Expression of PTPN9 specifically inhibits EGF-induced STAT3 and STAT5 activation. A and B, expression of PTPN9 WT does not inhibit EGF-induced activation of ERK and Akt. SKBR3 (A) and MDA-231 (B) cells stably expressing pMIG vector, PTPN9 WT, and PTPN9 DA (same as used in Fig. 1, C and D) were starved, stimulated with 25 ng/ml of EGF for the indicated times, lysed, immunoblotted with antibodies against pERK1/2, pAkt (Ser⁴⁷³), and reprobed with antibodies against ERK1/2, Akt, and PTPN9. C and D, expression of PTPN9 WT inhibits EGF-induced STAT3, and STAT5 in SKBR3 and MDA-MB-231 cells. The same SKBR3 (C) and MDA-231 (D) cells used in A and B, respectively, were starved, stimulated with 25 ng/ml of EGF for the indicated times, lysed, and immunoblotted with antibodies against the indicated pSTAT3 (Y705) and pSTAT5 (Y694), and reprobed with antibodies against STAT3 and STAT5. Shown (A–D) are the representative results from three independent experiments. E, PTPN9 knockdown enhances EGF-induced STAT3 activation. SKBR3 (left) and MDA-MB-231 (right) cells were transfected with control (NT) and si-PTPN9 oligos, starved, and stimulated with 25 ng/ml of EGF for the indicated times. Equal amounts of lysates were immunoblotted with anti-pSTAT3 antibodies and reprobed with anti-STAT3 and anti-PTPN9 antibodies. Shown here is the representative result from two independent experiments.

FIGURE 4.

PTPN9 overexpression inhibits the growth of MDA-MB-231 and SKBR3 cells in soft agar assay.
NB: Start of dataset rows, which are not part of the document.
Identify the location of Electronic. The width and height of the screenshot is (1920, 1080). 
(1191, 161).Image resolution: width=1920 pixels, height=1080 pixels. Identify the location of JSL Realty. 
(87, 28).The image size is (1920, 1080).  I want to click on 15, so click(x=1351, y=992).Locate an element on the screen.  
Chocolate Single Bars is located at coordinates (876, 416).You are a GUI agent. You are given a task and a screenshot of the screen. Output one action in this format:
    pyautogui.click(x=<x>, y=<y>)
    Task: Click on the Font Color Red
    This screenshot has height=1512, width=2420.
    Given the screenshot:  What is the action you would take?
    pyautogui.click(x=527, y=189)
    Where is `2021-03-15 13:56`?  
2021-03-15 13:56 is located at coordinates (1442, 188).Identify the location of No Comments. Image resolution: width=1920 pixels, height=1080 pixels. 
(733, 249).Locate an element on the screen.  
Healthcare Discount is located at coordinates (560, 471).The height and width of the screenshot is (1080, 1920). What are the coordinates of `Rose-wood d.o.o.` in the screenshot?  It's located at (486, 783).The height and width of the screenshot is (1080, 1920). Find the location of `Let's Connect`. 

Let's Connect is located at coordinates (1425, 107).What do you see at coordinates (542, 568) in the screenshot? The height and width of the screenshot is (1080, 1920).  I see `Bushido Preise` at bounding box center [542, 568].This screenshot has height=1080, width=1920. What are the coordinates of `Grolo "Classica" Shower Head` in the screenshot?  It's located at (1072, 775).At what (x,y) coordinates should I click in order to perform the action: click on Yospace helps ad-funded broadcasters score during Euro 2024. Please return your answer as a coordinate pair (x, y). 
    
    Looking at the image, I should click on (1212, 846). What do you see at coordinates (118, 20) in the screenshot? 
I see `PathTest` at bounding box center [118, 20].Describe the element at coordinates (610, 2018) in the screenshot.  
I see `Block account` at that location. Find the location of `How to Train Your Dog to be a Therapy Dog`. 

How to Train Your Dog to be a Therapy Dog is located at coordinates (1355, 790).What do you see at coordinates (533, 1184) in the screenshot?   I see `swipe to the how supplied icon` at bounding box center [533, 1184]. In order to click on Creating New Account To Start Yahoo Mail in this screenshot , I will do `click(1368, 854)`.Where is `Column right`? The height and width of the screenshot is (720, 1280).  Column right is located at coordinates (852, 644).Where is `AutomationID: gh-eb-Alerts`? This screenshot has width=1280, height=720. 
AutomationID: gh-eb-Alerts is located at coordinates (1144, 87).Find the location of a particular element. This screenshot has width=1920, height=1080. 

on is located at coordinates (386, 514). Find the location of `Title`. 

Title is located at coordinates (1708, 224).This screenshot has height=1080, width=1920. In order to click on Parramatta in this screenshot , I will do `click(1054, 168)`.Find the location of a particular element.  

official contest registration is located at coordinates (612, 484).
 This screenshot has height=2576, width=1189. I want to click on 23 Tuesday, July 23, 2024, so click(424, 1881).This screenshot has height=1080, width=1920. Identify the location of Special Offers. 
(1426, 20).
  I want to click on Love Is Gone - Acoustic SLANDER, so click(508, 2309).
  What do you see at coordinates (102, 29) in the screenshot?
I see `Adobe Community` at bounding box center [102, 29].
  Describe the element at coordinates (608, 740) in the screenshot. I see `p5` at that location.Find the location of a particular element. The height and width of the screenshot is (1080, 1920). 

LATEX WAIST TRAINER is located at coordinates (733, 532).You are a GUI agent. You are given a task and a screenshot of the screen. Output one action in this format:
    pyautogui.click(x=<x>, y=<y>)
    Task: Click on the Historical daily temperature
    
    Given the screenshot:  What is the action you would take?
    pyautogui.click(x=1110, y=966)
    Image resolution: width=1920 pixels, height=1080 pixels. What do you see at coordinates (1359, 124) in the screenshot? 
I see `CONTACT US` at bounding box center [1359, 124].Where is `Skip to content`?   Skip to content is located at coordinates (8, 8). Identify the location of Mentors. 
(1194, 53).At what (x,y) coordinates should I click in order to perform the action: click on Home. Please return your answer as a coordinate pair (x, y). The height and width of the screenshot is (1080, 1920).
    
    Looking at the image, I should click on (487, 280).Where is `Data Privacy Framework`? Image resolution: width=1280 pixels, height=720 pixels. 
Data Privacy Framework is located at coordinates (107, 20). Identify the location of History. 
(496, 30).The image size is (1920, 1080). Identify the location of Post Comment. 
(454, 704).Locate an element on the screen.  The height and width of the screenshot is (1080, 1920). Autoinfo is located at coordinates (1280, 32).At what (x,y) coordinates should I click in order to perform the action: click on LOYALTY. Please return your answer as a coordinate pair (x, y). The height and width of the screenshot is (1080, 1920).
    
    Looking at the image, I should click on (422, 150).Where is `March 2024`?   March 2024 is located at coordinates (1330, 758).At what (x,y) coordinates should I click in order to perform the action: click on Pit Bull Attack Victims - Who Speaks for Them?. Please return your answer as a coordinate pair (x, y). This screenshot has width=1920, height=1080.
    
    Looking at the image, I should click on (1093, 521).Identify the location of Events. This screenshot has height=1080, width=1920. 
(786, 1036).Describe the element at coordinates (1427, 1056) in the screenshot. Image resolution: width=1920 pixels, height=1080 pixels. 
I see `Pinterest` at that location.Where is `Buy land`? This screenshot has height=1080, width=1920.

A and B, PTPN9 overexpression does not affect cell growth in tissue culture plastic plates. MDA-MB-231 (A) and SKBR3 (B) cells expressing pMIG vector and PTPN9 WT were grown in tissue culture plates for 3 days in medium containing 10% FBS. Viable cells were assayed using MTS reagent. Shown are representative results from at least three independent experiments. C and D, PTPN9 overexpression inhibits cell growth in soft agar assay. MDA-MB-231 (C) and SKBR3 (D) cells expressing pMIG vector and PTPN9 WT were grown in medium containing 10% FBS and 0.25% agar for 3 weeks. Plates were stained, photographed (C and D, left panels), and visible colonies were counted (C and D, right panels). Representative results in triplicate from two independent experiments are depicted as mean ± S.D.

FIGURE 5.

PTPN9 overexpression inhibits invasion and MMP2 expression in MDA-MB-231 cells. A, MDA-MB-231 cells expressing pMIG vector and PTPN9 WT were subjected to the transwell invasion assay. Shown is the representative result from three independent experiments. B, expression of PTPN9 inhibits the MMP2 activity. Equal number of MDA-MB-231 cells expressing pMIG vector and PTPN9 WT were cultured in medium without FBS for 48 h. Equal volumes of the cultured medium from both cell lines were subjected to gelatin zymography. The arrow indicates the position of the active MMP2. C, expression of PTPN9 inhibits MMP2 mRNA expression. Total RNAs from MDA-MB-231 cells expressing pMIG vector and PTPN9 WT were isolated and reversed transcribed. MMP2 and MMP9 mRNA expression levels were measured by quantitative PCR. The levels of MMP2 and MMP9 mRNA were normalized to β-actin and expressed as relative mRNA compared with MMP2 mRNA in pMIG vector control. Representative results from two independent experiments each run at least in triplicate are shown as mean ± S.D.